By Tafadzwa Muranganwa
Media Alliance of Zimbabwe (MAZ) this week held a media conference with a view to find out if there is indeed media capture in the country as is alleged by some sections of society.
There has been concern over the state of affairs of the media in Zimbabwe and the situation was further worsened by the licencing of radio stations.
A few years ago, the country made significant progress in trying to open up the broadcasting space, by licencing two commercial radio stations one owned by Zimpapers (Star FM) and AB Communications (ZiFM).
However, since then, licencing of radio stations has been limited to subsidiaries of these two companies prompting people to allege there is media capture especially by the state.
Veteran journalist and Zimbabwe Independent editor Dumisani Muleya says there is nothing wrong in moguls investing in the industry but says there is every reason to worry about when there is editorial intrusion by the investors.

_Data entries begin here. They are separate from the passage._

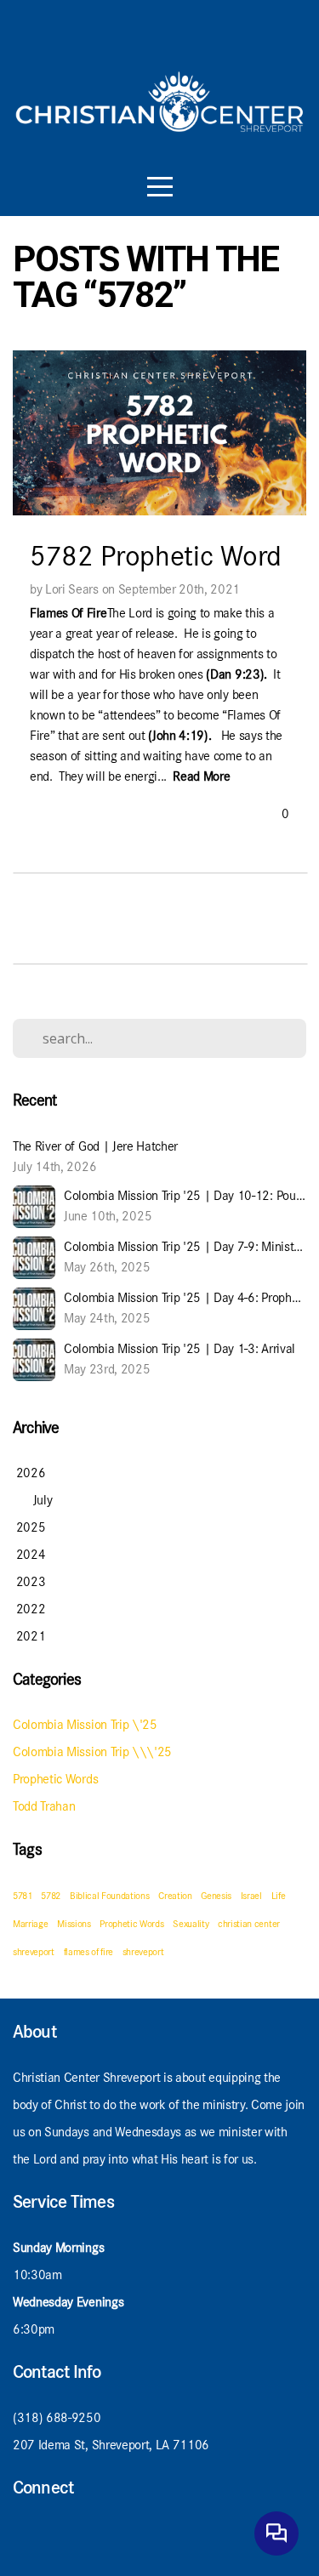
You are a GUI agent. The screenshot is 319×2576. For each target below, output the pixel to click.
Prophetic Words (55, 1779)
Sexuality (190, 1924)
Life (278, 1896)
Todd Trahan (44, 1806)
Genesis (216, 1896)
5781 (22, 1896)
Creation (174, 1896)
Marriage (30, 1924)
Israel (251, 1896)
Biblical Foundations (110, 1896)
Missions (73, 1924)
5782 (50, 1896)
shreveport (143, 1952)
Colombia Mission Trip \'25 (85, 1724)
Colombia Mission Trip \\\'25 (92, 1751)
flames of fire (89, 1952)
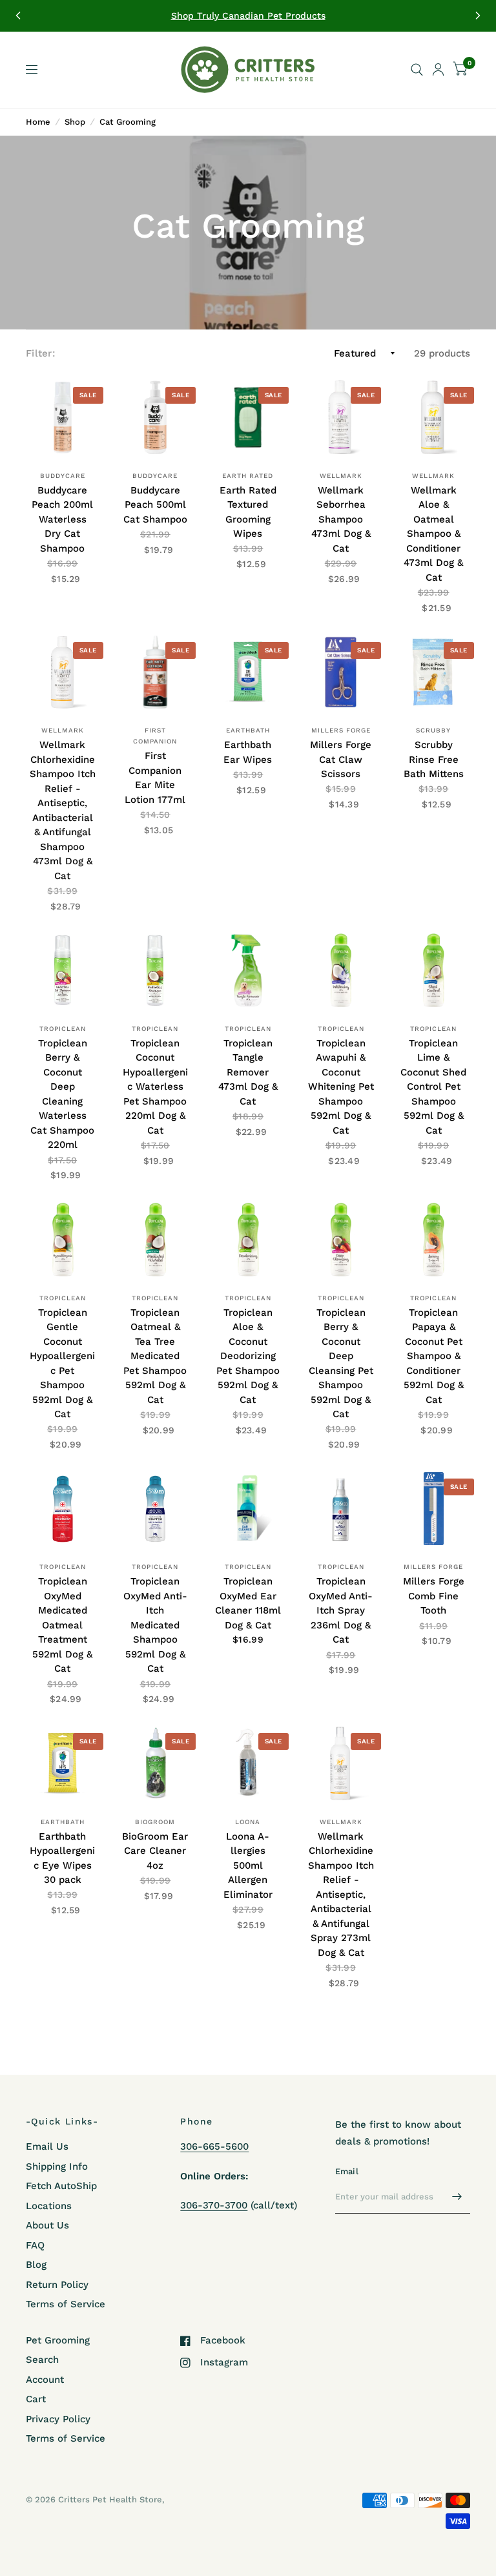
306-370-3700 (213, 2205)
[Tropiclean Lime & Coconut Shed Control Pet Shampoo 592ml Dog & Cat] (433, 970)
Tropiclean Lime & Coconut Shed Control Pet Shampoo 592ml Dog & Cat (433, 1086)
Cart (36, 2399)
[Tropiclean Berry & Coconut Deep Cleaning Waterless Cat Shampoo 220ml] (62, 970)
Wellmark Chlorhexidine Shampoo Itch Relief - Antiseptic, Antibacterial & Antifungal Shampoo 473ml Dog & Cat (63, 810)
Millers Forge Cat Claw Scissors (340, 759)
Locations (49, 2206)
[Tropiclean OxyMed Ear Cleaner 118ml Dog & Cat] (248, 1509)
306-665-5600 (214, 2146)
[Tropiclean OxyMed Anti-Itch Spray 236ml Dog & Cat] (341, 1509)
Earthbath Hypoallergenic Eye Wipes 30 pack (62, 1858)
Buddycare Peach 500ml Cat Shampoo (155, 504)
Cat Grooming (127, 122)
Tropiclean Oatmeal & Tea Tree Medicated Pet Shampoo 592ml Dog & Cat (155, 1356)
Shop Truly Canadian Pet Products (248, 15)
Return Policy (57, 2284)
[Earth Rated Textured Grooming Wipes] (248, 417)
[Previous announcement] (18, 15)
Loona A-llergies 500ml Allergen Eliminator (248, 1865)
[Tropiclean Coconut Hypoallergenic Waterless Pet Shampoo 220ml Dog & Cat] (155, 970)
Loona (247, 1821)
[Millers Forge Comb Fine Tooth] (433, 1509)
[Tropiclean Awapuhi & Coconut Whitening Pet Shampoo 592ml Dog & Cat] (341, 970)
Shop (75, 122)
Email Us (47, 2146)
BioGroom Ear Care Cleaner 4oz (155, 1851)
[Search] (417, 70)
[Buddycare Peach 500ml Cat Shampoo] (155, 417)
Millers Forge (341, 730)
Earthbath (248, 730)
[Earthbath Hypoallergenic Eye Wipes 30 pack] (62, 1763)
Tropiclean (62, 1028)
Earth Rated (247, 475)
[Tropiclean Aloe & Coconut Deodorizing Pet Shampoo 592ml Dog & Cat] (248, 1239)
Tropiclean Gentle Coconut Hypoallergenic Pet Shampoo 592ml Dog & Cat (62, 1363)
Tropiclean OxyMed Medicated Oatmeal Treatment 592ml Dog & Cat (62, 1624)
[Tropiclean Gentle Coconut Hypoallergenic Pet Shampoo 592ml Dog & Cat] (62, 1239)
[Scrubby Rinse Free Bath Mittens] (433, 672)
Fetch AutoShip (61, 2186)
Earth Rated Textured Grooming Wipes (248, 512)
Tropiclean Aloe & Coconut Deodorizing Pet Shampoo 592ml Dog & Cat (248, 1356)
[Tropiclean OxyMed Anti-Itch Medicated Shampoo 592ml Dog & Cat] (155, 1509)
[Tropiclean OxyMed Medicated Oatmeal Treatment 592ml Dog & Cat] (62, 1509)
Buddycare (62, 475)
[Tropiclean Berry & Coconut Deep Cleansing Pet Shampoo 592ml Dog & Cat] (341, 1239)
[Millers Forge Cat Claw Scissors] (341, 672)
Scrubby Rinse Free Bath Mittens (434, 759)
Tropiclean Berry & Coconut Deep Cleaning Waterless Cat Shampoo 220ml (62, 1094)
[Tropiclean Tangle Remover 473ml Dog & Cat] (248, 970)
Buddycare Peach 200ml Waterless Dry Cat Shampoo (62, 519)
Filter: (40, 353)
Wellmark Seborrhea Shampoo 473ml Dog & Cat (341, 519)
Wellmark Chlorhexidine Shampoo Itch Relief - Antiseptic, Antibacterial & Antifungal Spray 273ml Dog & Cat (340, 1894)
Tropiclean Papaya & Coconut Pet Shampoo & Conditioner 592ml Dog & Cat (434, 1356)
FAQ (35, 2245)
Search (42, 2359)
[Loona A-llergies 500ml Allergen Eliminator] (248, 1763)
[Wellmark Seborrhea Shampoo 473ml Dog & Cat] (341, 417)
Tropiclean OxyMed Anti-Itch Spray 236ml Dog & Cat (341, 1610)
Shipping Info (57, 2166)
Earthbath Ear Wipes (247, 752)
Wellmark (341, 475)
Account (45, 2379)
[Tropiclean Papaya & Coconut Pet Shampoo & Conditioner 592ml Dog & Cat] (433, 1239)
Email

“When we have investors having interest in the media business there is the nothing wrong about that but if it then it turns out like what the Guptas in South Africa were doing by interfering with the editorial policy then that is when we say its media capture,” he said.
According to Muleya ZimPapers publications such as The Herald, Sunday Mail and The Chronicle and many others are under heavy-state-control with the main culprit being Secretary for information, media and broadcasting services George Charamba.
“It is clear that Zimpapers publications have been captured and they have been at the mercy of George Charamba since the minister is not in charge and privy to all these developments,” he said.
There are however, allegations also that even the private media has not been spared but has been captured also by corporates.
Media analyst Alexander Rusero said “In Zimbabwe what we have is not media capture but polarization and false consciousness among journalists,” he said.
Another media expert Jealousy Mawarire also reiterated that there is no media capture in the country but spoke on how some radio channels are being ‘captivated’.
“There is no media capture but if you say Star Fm has been captivated with ‘prophets ‘, I am agreeable to that,” said the former NPP spokesperson.
There were also assumptions that today’s journalists lack skills to be able to remain professionals in the face of this alleged media capture.
And as the 2018 elections, beckons the debate on media capture is becoming louder and louder and for Faith Ndlovu, VMCZ programs officer it should be a concern that needs to be looked at.